Work instructions. Quote the rows below word for word, beginning with the line that contains "Identify the location" and continuing through the line that contains "(306, 397).", both included. Leave the pictures out of your answer.
++++
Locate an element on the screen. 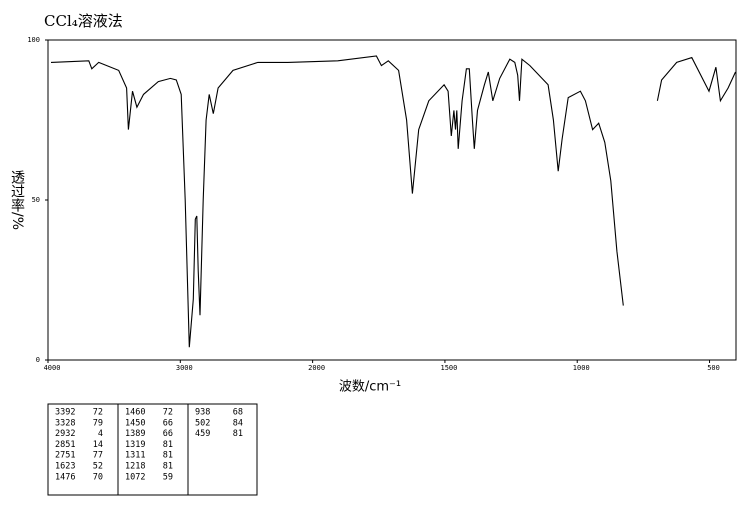 Image resolution: width=738 pixels, height=510 pixels. peak-wavenumber: 1623 is located at coordinates (65, 467).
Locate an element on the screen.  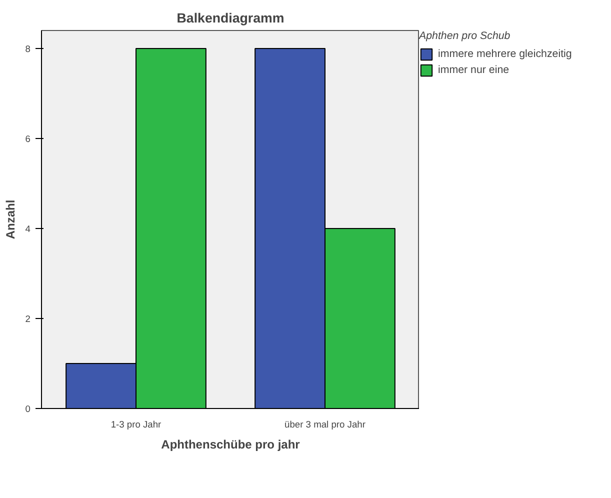
y-tick-label: 8 is located at coordinates (28, 49).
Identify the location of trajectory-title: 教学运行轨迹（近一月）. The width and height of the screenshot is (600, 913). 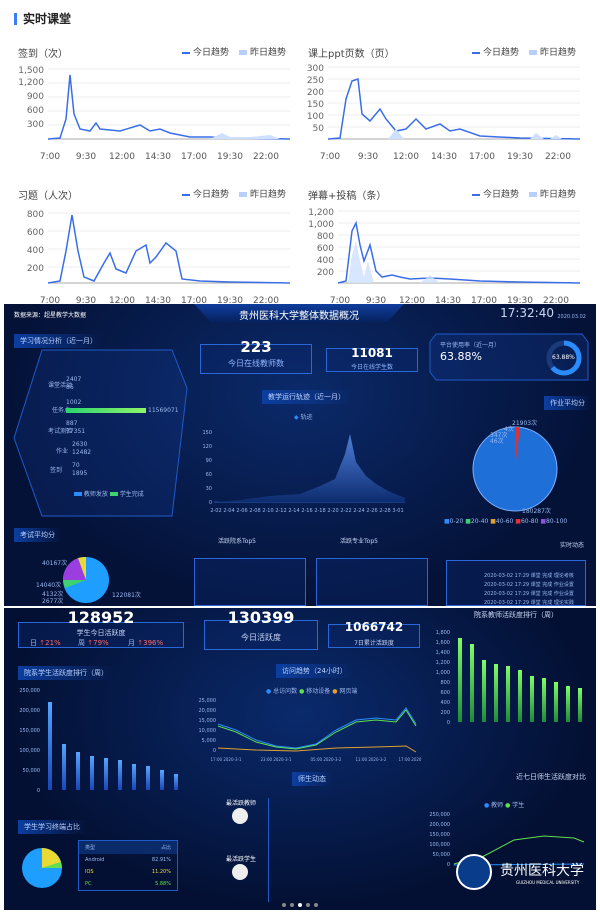
(306, 397).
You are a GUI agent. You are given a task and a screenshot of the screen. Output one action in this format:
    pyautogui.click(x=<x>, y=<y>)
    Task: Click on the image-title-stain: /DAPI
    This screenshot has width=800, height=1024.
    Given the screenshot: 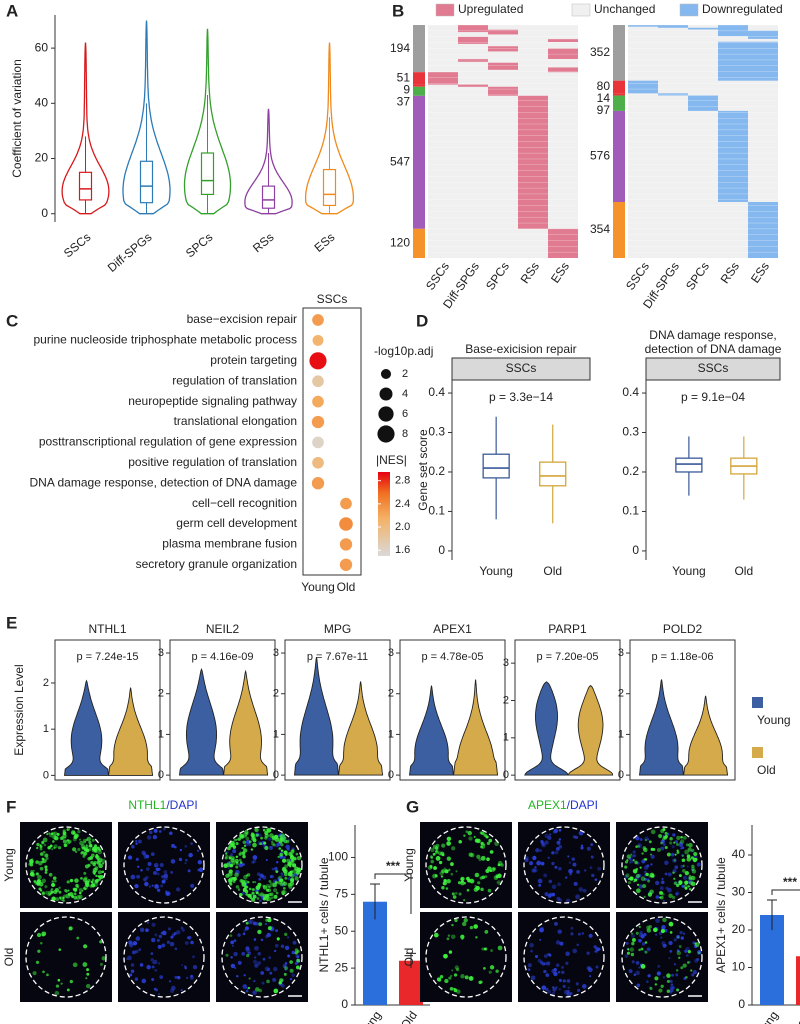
++++
Finished exercise.
Identify the location of trajectory-title: 教学运行轨迹（近一月）. The width and height of the screenshot is (600, 913). 
(306, 397).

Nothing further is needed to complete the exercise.